«Это был не Джефф, – твердила себе Мэри, выходя на станции „Гранд-Сентрал“. – Это не мог быть Джефф. Джефф погиб!»

Слова уже превратились в мантру. Мэри повторяла их так же бессознательно, как и ежедневные молитвы. Но в молитве она находила успокоение, а тут... Да, действительно, только что в телефонной трубке были слышны какие-то отрывочные слова. Но как их связать с тем, что происходило в последние два дня? Посещение морга, кремирование тела Джеффа... Но обрывочные фразы по телефону произносил голос сына и спутать его с кем-то другим было невозможно. У Мэри буквально разрывалось сердце.

«...Ма... ты... это я... ма...»

«...Мам, это... я... я... не умер...»

Но она сама видела тело сына в морге.

Правда, Кит считал, что это не Джефф, но Мэри ему не верила, боясь допустить даже мизерную вероятность ошибки. Джеффа везли в тюрьму Рикерс-Айленд в полицейском фургончике, который взорвался. Причем все находившиеся в нем люди – Джефф и двое охранников – погибли. Все это тщательно запротоколировано полицией. Какая же тут может быть ошибка?

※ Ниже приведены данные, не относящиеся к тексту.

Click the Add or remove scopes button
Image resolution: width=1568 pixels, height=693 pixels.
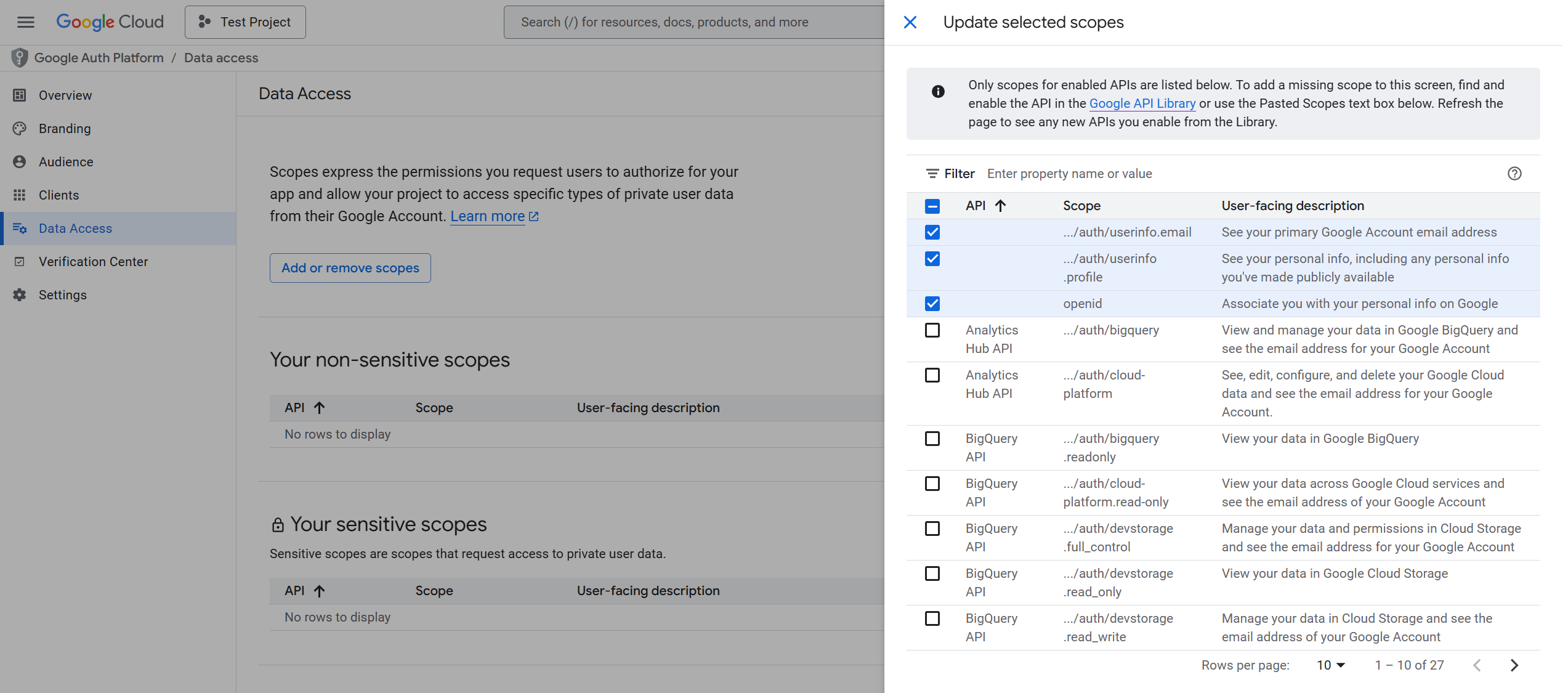coord(350,268)
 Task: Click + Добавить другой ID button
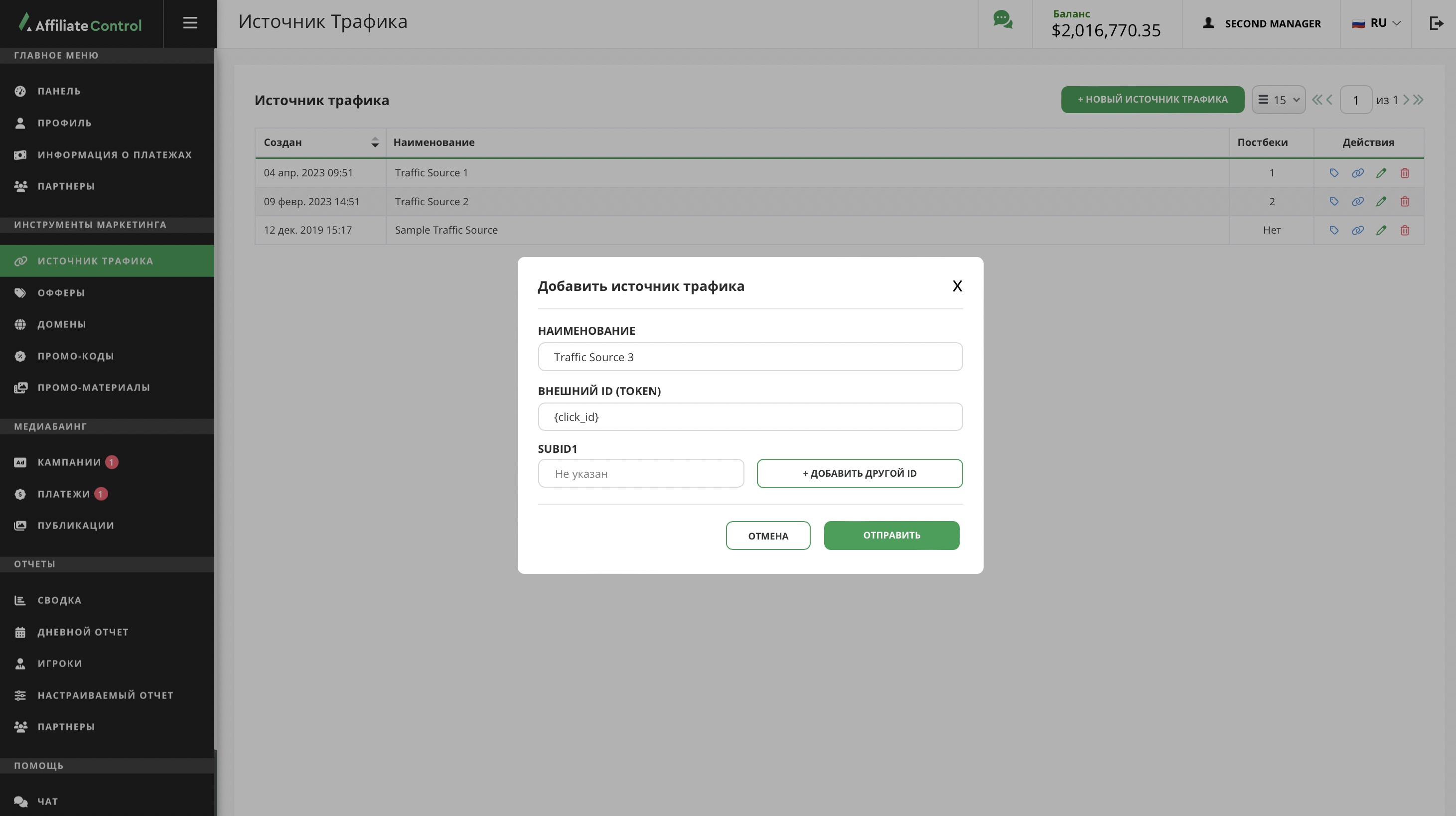coord(859,474)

Мэри медленно двигалась в сторону Пятой авеню, и в ушах взволнованный голос снова и снова повторял:

«...Мам, это... я... я... не умер...»

Она резко остановилась.

А если Кит прав и произошла ошибка? В том числе и арест Джеффа, признание его виновным, суд... Но это невозможно. Бог не допустил бы такой несправедливости.

«...это я, ма...»

Мэри свернула на Пятую авеню. Нервы были напряжены до предела, в голове гудело. Она открыла массивную дверь собора Святого Патрика, вошла, остановилась у сосуда со святой водой. Погрузила пальцы в воду, затем преклонила колени. Постепенно храм начал ее успокаивать. Вокруг были люди – туристы, щелкающие затворами фотокамер, несколько верующих на коленях, перед алтарем и в рядах, – но все равно громада собора приглушала их голоса почти до шепота. Мэри всегда находила в церкви успокоение.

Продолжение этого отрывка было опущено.